Exercise materials below:

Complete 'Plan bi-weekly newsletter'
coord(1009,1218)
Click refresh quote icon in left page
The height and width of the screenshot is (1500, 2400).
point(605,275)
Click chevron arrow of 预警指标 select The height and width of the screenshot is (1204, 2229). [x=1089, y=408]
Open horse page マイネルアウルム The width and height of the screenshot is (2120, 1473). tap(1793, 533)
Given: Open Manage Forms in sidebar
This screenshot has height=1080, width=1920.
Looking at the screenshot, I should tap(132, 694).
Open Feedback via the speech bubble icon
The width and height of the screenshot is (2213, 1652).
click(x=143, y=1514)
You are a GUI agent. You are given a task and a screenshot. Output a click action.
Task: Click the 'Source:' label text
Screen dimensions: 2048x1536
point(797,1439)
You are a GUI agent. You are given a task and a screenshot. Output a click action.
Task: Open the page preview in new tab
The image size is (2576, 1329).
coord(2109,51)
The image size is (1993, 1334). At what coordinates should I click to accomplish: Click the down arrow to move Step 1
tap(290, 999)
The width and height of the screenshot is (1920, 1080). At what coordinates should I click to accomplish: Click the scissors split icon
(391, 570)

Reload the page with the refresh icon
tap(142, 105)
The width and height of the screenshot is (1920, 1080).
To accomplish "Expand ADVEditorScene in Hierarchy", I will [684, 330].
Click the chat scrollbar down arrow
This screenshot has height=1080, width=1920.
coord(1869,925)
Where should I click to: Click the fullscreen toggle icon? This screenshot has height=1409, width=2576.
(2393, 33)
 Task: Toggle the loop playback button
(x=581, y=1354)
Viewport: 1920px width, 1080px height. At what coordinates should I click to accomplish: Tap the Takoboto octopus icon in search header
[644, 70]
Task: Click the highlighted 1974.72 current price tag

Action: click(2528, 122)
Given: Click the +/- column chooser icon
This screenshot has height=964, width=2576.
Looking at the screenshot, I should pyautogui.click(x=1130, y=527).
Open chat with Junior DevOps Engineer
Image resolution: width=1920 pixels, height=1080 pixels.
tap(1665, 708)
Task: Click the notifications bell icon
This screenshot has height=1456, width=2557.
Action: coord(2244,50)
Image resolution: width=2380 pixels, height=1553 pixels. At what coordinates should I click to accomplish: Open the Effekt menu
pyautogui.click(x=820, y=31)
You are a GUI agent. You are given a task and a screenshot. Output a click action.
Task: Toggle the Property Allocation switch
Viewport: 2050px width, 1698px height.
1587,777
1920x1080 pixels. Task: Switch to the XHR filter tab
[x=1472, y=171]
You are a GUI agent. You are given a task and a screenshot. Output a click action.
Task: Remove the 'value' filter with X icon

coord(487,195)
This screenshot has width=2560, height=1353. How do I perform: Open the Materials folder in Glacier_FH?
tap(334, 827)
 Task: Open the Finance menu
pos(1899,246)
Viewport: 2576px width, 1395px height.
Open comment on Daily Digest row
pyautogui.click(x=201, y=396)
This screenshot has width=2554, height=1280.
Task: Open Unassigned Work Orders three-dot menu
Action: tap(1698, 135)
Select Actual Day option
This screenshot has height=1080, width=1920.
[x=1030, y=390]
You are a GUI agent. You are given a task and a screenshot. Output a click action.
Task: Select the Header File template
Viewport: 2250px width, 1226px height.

End of Exercise materials.

● Exercise objective
Write the entries out once more, exactly as they were given.

● Answer to this problem
Complete 'Plan bi-weekly newsletter'
coord(1009,1218)
Click refresh quote icon in left page
The height and width of the screenshot is (1500, 2400).
point(605,275)
Click chevron arrow of 预警指标 select The height and width of the screenshot is (1204, 2229). [x=1089, y=408]
Open horse page マイネルアウルム The width and height of the screenshot is (2120, 1473). tap(1793, 533)
Given: Open Manage Forms in sidebar
This screenshot has height=1080, width=1920.
Looking at the screenshot, I should tap(132, 694).
Open Feedback via the speech bubble icon
The width and height of the screenshot is (2213, 1652).
click(x=143, y=1514)
You are a GUI agent. You are given a task and a screenshot. Output a click action.
Task: Click the 'Source:' label text
Screen dimensions: 2048x1536
point(797,1439)
You are a GUI agent. You are given a task and a screenshot. Output a click action.
Task: Open the page preview in new tab
The image size is (2576, 1329).
coord(2109,51)
The image size is (1993, 1334). At what coordinates should I click to accomplish: Click the down arrow to move Step 1
tap(290, 999)
The width and height of the screenshot is (1920, 1080). At what coordinates should I click to accomplish: Click the scissors split icon
(391, 570)

Reload the page with the refresh icon
tap(142, 105)
The width and height of the screenshot is (1920, 1080).
To accomplish "Expand ADVEditorScene in Hierarchy", I will [684, 330].
Click the chat scrollbar down arrow
This screenshot has height=1080, width=1920.
coord(1869,925)
Where should I click to: Click the fullscreen toggle icon? This screenshot has height=1409, width=2576.
(2393, 33)
 Task: Toggle the loop playback button
(x=581, y=1354)
Viewport: 1920px width, 1080px height. At what coordinates should I click to accomplish: Tap the Takoboto octopus icon in search header
[644, 70]
Task: Click the highlighted 1974.72 current price tag

Action: click(2528, 122)
Given: Click the +/- column chooser icon
This screenshot has height=964, width=2576.
Looking at the screenshot, I should pyautogui.click(x=1130, y=527).
Open chat with Junior DevOps Engineer
Image resolution: width=1920 pixels, height=1080 pixels.
tap(1665, 708)
Task: Click the notifications bell icon
This screenshot has height=1456, width=2557.
Action: coord(2244,50)
Image resolution: width=2380 pixels, height=1553 pixels. At what coordinates should I click to accomplish: Open the Effekt menu
pyautogui.click(x=820, y=31)
You are a GUI agent. You are given a task and a screenshot. Output a click action.
Task: Toggle the Property Allocation switch
Viewport: 2050px width, 1698px height.
1587,777
1920x1080 pixels. Task: Switch to the XHR filter tab
[x=1472, y=171]
You are a GUI agent. You are given a task and a screenshot. Output a click action.
Task: Remove the 'value' filter with X icon

coord(487,195)
This screenshot has width=2560, height=1353. How do I perform: Open the Materials folder in Glacier_FH?
tap(334, 827)
 Task: Open the Finance menu
pos(1899,246)
Viewport: 2576px width, 1395px height.
Open comment on Daily Digest row
pyautogui.click(x=201, y=396)
This screenshot has width=2554, height=1280.
Task: Open Unassigned Work Orders three-dot menu
Action: tap(1698, 135)
Select Actual Day option
This screenshot has height=1080, width=1920.
[x=1030, y=390]
You are a GUI agent. You are given a task and a screenshot. Output a click action.
Task: Select the Header File template
Viewport: 2250px width, 1226px height.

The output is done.